* Directions for this task: Find the number of lines below in which the word "view" occurs. Write only that number.

-- Opening Marker --

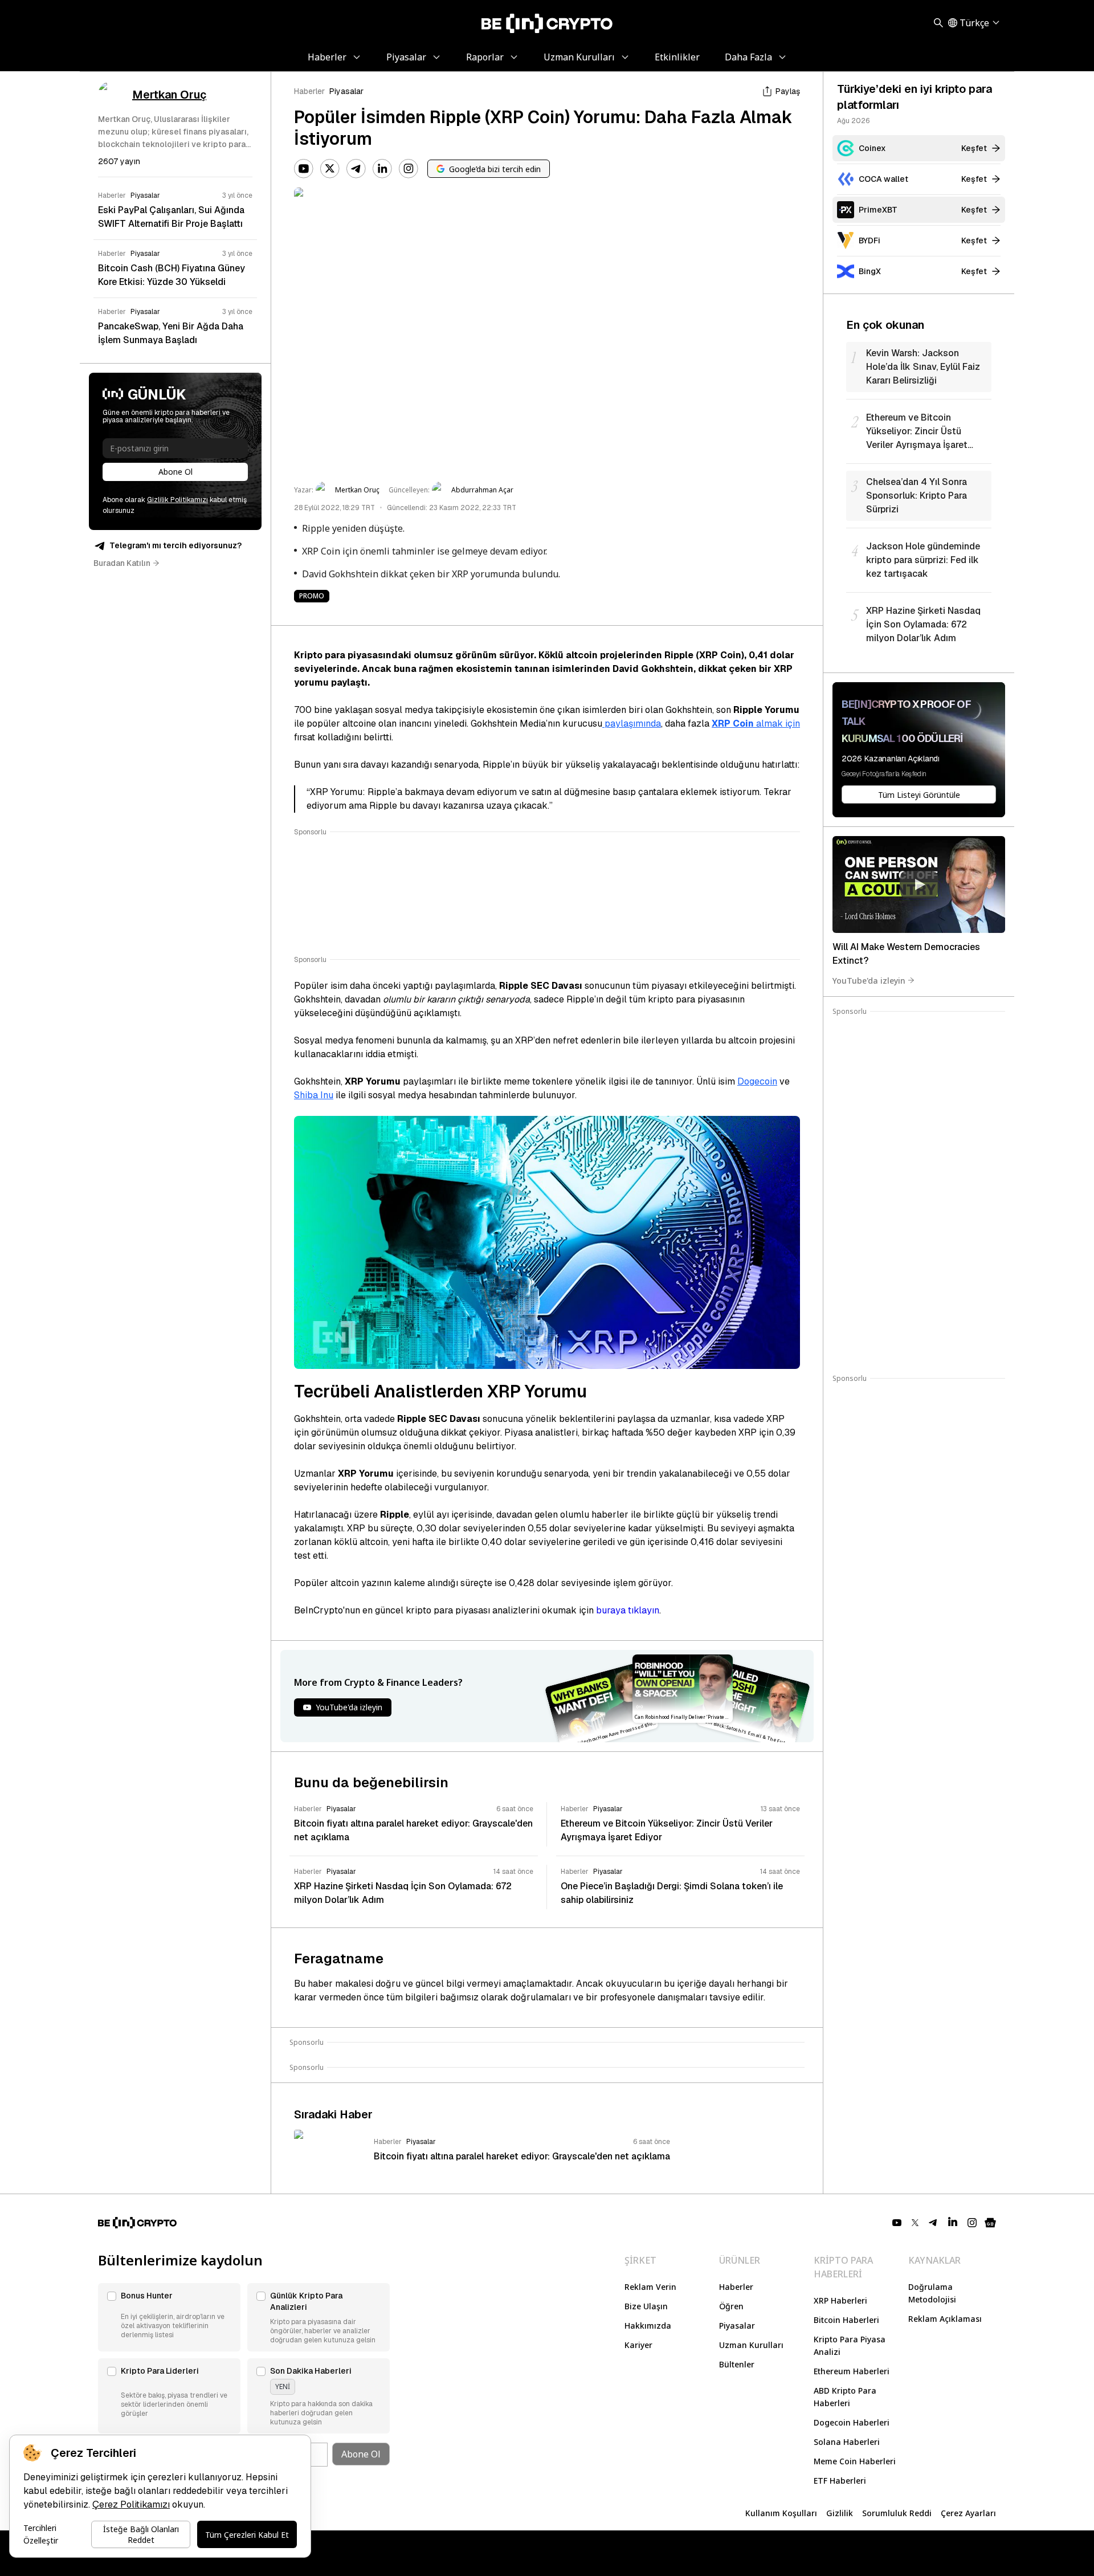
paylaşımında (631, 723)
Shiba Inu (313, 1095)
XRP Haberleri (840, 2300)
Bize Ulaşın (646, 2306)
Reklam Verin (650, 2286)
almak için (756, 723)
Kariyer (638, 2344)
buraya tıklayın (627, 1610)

-- Closing Marker --
-- Opening Marker --

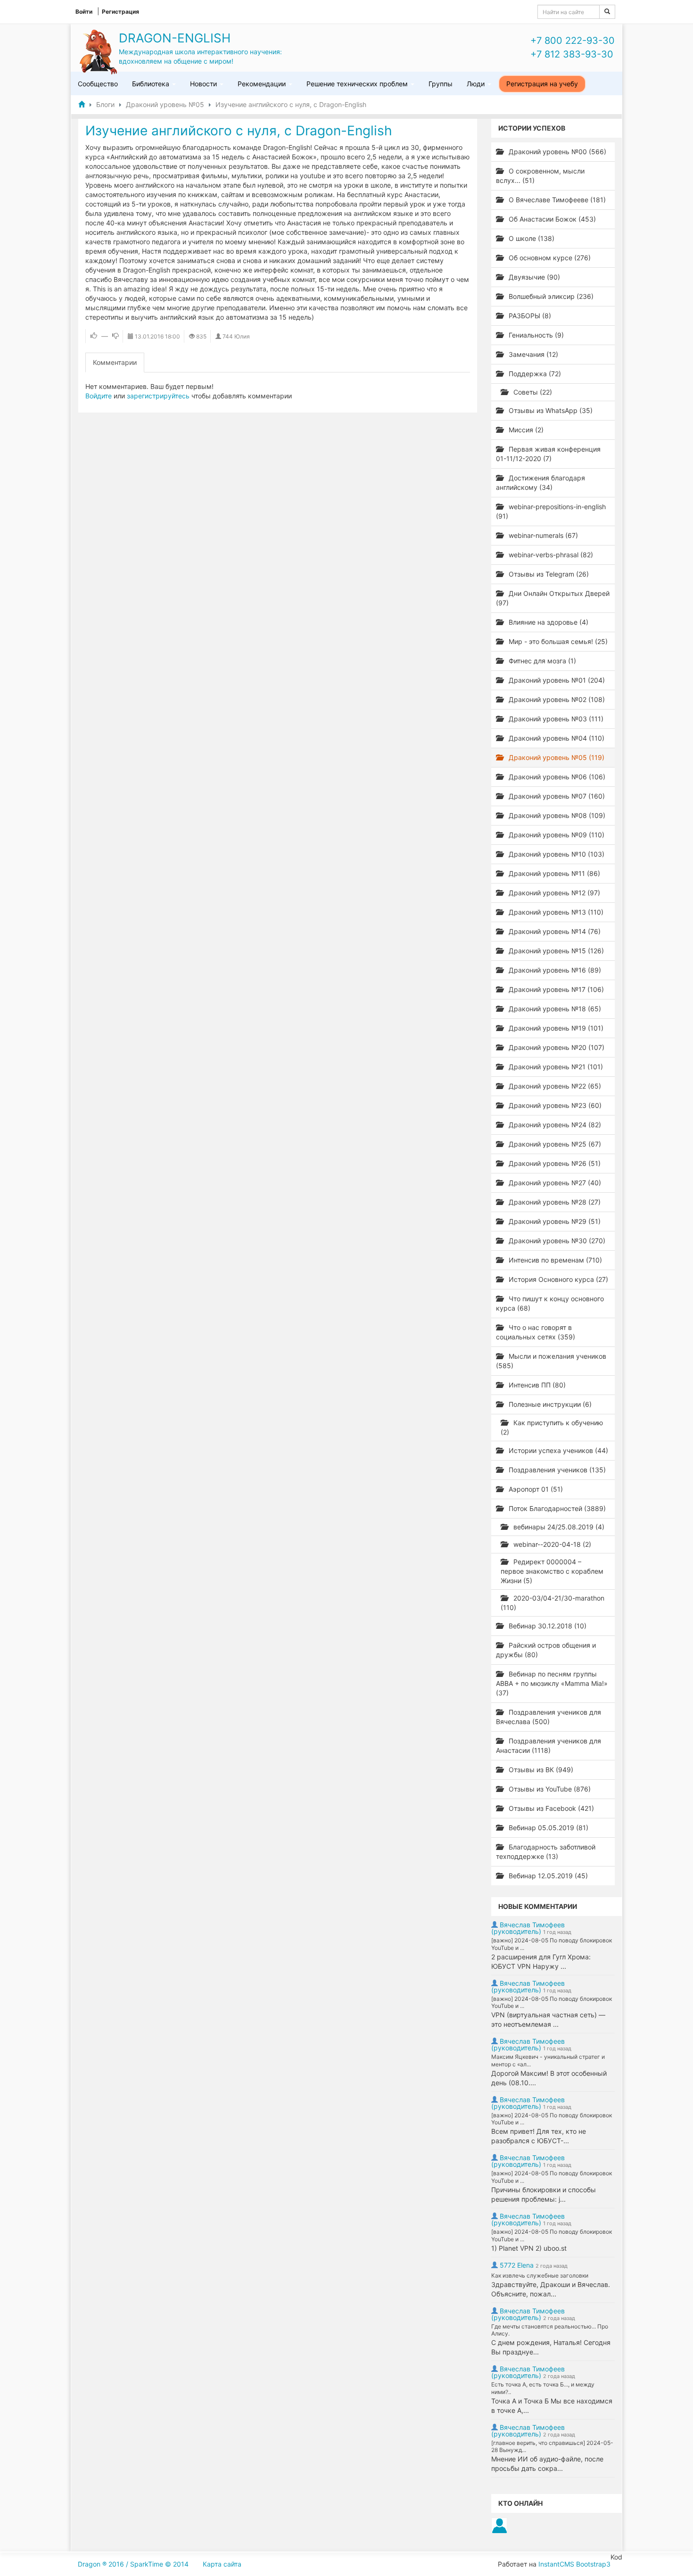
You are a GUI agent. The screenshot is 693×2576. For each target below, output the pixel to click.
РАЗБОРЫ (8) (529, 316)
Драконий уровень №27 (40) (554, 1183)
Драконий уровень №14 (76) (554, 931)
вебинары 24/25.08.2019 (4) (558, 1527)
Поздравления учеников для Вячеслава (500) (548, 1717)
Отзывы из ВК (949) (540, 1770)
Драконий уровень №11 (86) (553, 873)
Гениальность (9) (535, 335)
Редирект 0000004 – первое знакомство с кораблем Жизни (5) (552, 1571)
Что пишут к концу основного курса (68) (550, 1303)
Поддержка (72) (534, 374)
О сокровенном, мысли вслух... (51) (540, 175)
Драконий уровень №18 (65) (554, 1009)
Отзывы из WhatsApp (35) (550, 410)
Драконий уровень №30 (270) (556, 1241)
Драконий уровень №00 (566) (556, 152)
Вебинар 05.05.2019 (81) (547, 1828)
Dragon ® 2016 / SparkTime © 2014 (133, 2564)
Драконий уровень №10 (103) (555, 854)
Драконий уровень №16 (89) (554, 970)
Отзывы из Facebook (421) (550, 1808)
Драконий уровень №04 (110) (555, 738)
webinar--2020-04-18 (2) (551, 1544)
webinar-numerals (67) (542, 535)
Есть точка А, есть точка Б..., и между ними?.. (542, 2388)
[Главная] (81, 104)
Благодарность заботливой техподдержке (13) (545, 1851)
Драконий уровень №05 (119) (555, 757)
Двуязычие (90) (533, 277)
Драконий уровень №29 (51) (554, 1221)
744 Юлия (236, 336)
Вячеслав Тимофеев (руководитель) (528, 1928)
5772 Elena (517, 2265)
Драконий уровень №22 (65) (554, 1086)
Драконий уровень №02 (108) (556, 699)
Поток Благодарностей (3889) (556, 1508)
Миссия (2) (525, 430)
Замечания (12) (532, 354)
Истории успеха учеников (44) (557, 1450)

-- Closing Marker --
-- Opening Marker --

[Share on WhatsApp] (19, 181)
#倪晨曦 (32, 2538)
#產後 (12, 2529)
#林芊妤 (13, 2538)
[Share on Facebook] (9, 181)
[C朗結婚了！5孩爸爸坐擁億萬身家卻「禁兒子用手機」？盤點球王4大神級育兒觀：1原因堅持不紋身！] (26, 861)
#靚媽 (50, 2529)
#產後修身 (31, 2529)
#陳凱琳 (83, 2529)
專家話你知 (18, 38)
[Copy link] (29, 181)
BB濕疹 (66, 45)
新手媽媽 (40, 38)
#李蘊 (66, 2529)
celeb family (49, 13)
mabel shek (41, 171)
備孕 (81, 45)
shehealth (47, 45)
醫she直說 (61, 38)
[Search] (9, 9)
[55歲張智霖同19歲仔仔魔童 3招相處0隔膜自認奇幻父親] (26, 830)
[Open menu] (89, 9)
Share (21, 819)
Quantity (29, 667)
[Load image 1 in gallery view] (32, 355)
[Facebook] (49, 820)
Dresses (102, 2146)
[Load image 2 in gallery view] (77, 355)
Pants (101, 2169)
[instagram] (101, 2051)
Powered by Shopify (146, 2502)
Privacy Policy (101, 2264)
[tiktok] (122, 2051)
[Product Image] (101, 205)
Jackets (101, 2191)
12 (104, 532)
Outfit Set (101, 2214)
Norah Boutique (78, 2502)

-- Closing Marker --

* Answer space: 2